**PROBLEM**
Format everything from the start of the rows down through the line containing "tap(562, 88)" as a JSON list of strings, one string per line, leaving out blank lines.

**LISTING**

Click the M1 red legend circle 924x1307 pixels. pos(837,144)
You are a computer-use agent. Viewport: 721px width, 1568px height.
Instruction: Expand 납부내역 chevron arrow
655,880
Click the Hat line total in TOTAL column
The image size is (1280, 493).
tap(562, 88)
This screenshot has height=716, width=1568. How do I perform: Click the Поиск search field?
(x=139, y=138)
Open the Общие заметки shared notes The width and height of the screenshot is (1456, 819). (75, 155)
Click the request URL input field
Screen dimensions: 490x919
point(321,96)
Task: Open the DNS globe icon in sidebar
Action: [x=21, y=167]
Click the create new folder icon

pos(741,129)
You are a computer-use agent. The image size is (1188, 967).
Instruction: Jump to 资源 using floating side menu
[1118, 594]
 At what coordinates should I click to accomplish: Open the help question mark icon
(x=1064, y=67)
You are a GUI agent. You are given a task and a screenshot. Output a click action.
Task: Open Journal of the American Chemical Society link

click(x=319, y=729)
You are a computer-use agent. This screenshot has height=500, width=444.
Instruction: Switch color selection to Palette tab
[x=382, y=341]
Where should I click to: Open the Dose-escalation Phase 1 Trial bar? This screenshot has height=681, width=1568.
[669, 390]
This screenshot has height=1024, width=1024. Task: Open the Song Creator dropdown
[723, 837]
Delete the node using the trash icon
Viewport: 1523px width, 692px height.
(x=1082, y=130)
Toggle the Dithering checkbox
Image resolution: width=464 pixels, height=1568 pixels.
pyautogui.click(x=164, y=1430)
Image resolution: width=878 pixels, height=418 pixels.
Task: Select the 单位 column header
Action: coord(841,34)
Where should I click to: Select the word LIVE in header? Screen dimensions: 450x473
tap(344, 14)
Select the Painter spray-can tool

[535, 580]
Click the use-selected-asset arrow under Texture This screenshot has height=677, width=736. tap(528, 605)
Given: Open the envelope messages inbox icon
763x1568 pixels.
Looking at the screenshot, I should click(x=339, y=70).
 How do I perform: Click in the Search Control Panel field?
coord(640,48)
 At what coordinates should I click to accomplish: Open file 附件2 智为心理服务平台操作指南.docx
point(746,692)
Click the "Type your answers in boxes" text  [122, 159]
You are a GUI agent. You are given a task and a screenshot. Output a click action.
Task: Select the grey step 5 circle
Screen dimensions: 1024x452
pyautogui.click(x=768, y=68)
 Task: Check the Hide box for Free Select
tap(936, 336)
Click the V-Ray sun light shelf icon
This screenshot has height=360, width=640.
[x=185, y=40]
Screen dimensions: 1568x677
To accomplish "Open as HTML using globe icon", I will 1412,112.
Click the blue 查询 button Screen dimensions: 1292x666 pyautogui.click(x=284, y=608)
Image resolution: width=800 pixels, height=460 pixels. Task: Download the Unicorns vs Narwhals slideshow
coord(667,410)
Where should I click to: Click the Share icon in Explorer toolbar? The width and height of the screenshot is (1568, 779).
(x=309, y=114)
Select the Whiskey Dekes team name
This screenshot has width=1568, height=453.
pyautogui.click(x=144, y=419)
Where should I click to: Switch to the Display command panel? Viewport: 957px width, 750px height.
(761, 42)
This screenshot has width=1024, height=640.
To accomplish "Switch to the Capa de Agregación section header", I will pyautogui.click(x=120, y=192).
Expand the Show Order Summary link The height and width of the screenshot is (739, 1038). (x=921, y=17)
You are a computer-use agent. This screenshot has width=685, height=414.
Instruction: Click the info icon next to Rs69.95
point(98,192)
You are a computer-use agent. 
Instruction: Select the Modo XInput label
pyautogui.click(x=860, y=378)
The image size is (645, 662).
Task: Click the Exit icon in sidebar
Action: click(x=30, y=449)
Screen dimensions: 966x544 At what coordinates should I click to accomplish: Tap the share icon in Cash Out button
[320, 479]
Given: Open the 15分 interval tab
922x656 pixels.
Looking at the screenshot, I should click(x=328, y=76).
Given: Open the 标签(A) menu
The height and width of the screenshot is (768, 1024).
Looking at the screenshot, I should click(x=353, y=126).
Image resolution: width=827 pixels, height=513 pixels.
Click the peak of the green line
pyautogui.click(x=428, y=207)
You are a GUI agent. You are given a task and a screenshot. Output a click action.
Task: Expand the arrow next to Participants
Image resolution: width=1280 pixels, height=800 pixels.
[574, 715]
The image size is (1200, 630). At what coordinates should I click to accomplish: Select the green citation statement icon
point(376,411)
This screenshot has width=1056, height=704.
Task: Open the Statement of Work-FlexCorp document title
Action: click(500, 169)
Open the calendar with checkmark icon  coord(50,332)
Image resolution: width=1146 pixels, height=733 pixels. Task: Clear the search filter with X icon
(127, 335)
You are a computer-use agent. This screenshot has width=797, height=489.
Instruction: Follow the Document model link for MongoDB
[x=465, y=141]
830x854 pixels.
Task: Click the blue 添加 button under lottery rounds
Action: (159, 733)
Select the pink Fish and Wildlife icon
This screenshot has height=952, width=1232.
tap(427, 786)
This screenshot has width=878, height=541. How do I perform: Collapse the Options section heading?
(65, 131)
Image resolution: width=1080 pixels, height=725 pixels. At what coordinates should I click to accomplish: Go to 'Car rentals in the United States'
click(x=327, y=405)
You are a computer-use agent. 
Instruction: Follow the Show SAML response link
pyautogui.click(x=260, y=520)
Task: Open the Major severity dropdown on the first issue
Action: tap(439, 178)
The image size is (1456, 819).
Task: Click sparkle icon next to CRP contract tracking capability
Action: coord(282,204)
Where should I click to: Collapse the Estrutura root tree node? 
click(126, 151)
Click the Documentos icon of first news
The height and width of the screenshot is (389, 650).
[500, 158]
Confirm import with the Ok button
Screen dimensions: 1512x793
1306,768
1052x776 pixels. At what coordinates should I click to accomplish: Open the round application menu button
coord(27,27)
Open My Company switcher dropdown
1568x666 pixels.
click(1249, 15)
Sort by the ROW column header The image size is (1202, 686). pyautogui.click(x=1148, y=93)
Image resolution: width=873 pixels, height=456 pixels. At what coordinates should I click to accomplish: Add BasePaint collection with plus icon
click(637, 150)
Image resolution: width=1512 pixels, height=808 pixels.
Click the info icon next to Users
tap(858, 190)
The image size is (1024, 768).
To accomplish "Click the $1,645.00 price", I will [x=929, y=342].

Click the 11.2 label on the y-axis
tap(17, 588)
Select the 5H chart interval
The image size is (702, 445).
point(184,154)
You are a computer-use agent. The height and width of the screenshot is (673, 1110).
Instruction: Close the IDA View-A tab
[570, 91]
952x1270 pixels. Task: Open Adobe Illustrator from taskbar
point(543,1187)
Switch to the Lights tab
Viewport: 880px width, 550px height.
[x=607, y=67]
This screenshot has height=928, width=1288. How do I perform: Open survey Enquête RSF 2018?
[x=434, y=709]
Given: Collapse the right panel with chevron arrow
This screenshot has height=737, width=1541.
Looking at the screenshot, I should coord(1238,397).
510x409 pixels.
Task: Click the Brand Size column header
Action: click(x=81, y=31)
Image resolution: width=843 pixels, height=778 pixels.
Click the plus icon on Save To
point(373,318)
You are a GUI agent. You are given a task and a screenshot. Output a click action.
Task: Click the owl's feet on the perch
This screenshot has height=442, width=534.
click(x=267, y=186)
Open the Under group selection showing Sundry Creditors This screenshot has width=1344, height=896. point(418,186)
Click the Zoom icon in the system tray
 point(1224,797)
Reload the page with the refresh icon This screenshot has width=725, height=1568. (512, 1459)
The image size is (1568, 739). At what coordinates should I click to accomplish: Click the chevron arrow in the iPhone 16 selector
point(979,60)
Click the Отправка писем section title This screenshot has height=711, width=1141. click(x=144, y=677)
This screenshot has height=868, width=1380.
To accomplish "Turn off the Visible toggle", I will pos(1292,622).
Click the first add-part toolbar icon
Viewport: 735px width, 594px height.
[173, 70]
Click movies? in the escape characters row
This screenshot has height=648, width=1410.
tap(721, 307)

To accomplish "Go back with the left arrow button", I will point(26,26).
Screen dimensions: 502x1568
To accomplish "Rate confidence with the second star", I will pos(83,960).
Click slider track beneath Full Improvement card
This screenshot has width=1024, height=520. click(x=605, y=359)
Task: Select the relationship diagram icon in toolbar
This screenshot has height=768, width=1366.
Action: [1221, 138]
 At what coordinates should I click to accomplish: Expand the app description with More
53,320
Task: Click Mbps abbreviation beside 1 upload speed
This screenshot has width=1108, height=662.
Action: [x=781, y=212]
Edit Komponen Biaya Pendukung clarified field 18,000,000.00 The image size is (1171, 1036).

**EXERCISE ANSWER**
[
  "Click the M1 red legend circle 924x1307 pixels. pos(837,144)",
  "You are a computer-use agent. Viewport: 721px width, 1568px height.",
  "Instruction: Expand 납부내역 chevron arrow",
  "655,880",
  "Click the Hat line total in TOTAL column",
  "The image size is (1280, 493).",
  "tap(562, 88)"
]